R software scripts for fitting Gaussian mixture models to multiple data samples simultaneously, using the EM algorithm. It makes use of C++ code via the R package Rcpp. MSGMM also takes advantage of the open source C++ linear algebra library 'Armadillo' via the R package RcppArmadillo. MSGMM also uses the data.table package. These packages need to be installed first in order to use MSGMM.
The method implemented in MSGMM is detailed in: Computationally efficient multi-sample flow cytometry data analysis using Gaussian mixture models
Philip Rutten, Tim Robert Mocking, Jacqueline Cloos, Wessel van Wieringen, Costa Bachas
MSGMM is not an R package. Store the msgmm.R file in the same directory as your R script, or specify the full path name. Source the R script:
> source("msgmm.R")
The msgmm.R file in turn includes C++ code from external C++ files in a similar fashion using the sourceCpp("...")
function.
Store the C++ files called inside sourceCpp() in the same directory as the msgmm.R script, or specify the full path name.

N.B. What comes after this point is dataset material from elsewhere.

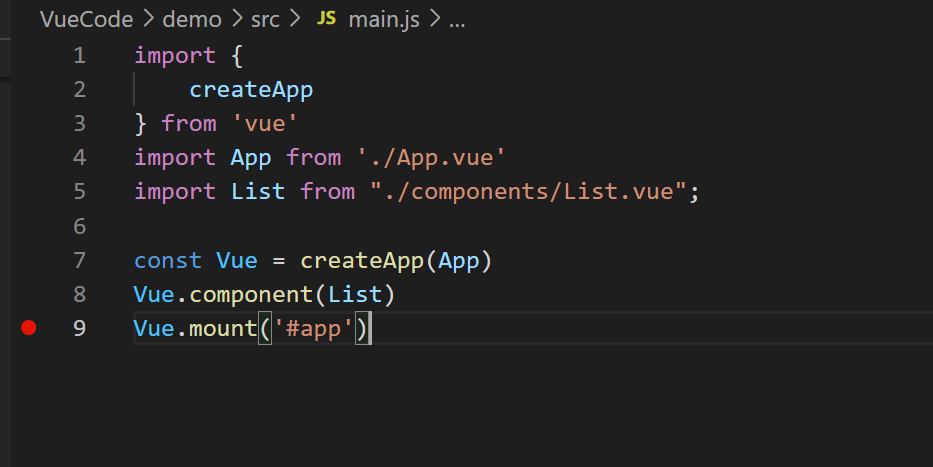Select main.js in the breadcrumb
Image resolution: width=933 pixels, height=467 pixels.
[x=385, y=20]
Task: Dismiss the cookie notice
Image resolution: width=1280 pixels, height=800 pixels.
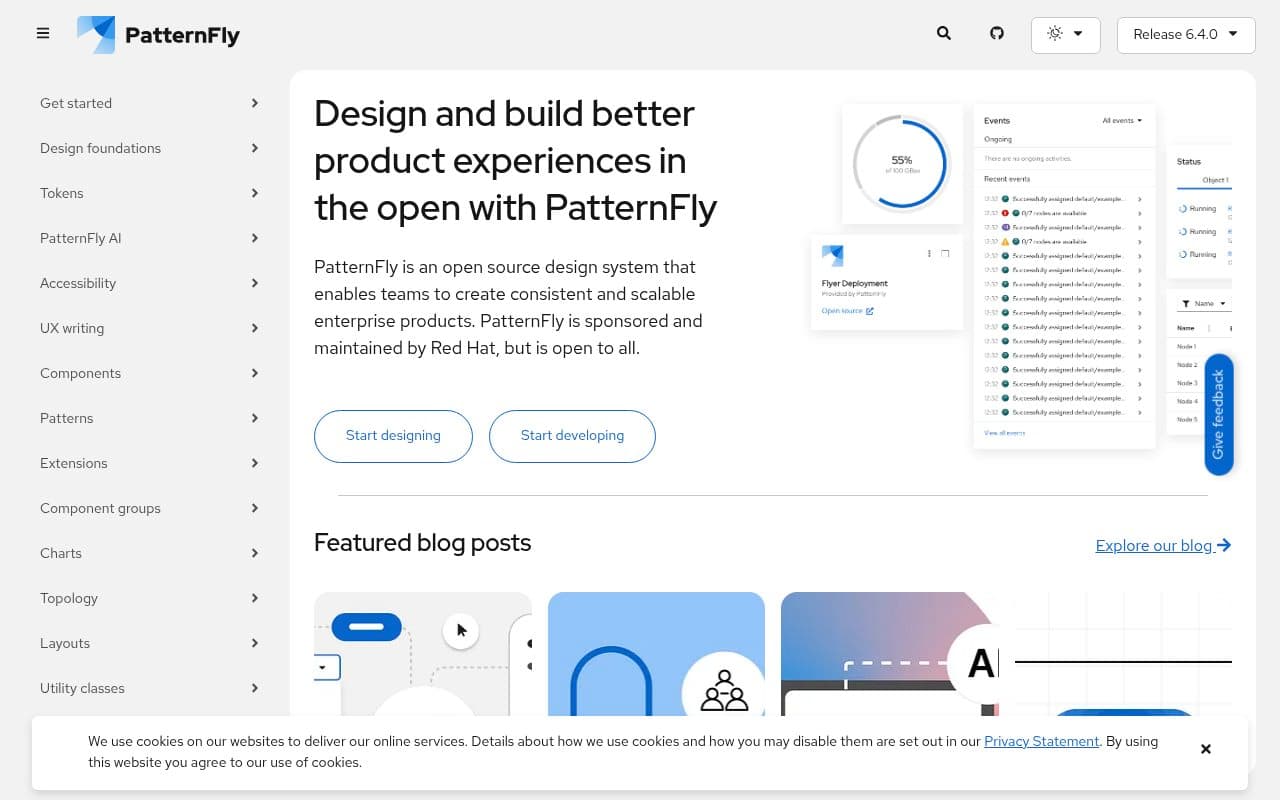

See a demonstration of MSGMM analysis on simulated sample files in the demo_analysis.R script.
The main function fitMSGMM()
fits a GMM to multiple samples, using the EM algorithm, and returns estimated model parameters.
fitMSGMM iterates data files multiple times and at each iteration opens and closes them sequentially.
Files should be preprocessed and in CSV format.
See the reference manual for detailed usage information.